→ Work instructions
The records below must be copied out completely and exactly.

===== Data under study =====

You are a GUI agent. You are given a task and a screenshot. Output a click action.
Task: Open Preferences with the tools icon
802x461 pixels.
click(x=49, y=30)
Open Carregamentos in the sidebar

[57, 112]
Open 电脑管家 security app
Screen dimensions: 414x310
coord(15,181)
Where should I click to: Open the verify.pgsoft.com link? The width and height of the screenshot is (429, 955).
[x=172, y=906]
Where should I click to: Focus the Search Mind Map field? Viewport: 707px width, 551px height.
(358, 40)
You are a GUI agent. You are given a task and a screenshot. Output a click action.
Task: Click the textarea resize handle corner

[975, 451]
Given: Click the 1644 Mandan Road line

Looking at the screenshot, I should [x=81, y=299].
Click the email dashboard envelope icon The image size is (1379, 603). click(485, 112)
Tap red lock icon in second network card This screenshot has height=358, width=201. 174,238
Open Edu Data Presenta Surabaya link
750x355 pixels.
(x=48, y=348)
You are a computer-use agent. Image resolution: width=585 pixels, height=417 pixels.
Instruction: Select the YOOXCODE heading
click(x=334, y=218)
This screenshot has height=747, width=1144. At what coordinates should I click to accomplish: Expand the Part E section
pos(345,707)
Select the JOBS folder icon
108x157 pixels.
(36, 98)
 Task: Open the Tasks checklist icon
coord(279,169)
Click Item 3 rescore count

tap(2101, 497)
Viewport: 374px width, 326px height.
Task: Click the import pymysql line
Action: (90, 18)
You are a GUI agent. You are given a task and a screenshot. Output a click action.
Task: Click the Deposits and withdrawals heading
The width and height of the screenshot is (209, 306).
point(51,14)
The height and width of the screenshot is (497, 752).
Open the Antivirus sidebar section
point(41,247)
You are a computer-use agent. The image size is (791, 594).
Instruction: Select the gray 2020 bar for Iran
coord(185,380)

=====

→ Answer to this problem
You are a GUI agent. You are given a task and a screenshot. Output a click action.
Task: Open Preferences with the tools icon
802x461 pixels.
click(x=49, y=30)
Open Carregamentos in the sidebar

[57, 112]
Open 电脑管家 security app
Screen dimensions: 414x310
coord(15,181)
Where should I click to: Open the verify.pgsoft.com link? The width and height of the screenshot is (429, 955).
[x=172, y=906]
Where should I click to: Focus the Search Mind Map field? Viewport: 707px width, 551px height.
(358, 40)
You are a GUI agent. You are given a task and a screenshot. Output a click action.
Task: Click the textarea resize handle corner

[975, 451]
Given: Click the 1644 Mandan Road line

Looking at the screenshot, I should [x=81, y=299].
Click the email dashboard envelope icon The image size is (1379, 603). click(485, 112)
Tap red lock icon in second network card This screenshot has height=358, width=201. 174,238
Open Edu Data Presenta Surabaya link
750x355 pixels.
(x=48, y=348)
You are a computer-use agent. Image resolution: width=585 pixels, height=417 pixels.
Instruction: Select the YOOXCODE heading
click(x=334, y=218)
This screenshot has height=747, width=1144. At what coordinates should I click to accomplish: Expand the Part E section
pos(345,707)
Select the JOBS folder icon
108x157 pixels.
(36, 98)
 Task: Open the Tasks checklist icon
coord(279,169)
Click Item 3 rescore count

tap(2101, 497)
Viewport: 374px width, 326px height.
Task: Click the import pymysql line
Action: (90, 18)
You are a GUI agent. You are given a task and a screenshot. Output a click action.
Task: Click the Deposits and withdrawals heading
The width and height of the screenshot is (209, 306).
point(51,14)
The height and width of the screenshot is (497, 752).
Open the Antivirus sidebar section
point(41,247)
You are a computer-use agent. The image size is (791, 594).
Instruction: Select the gray 2020 bar for Iran
coord(185,380)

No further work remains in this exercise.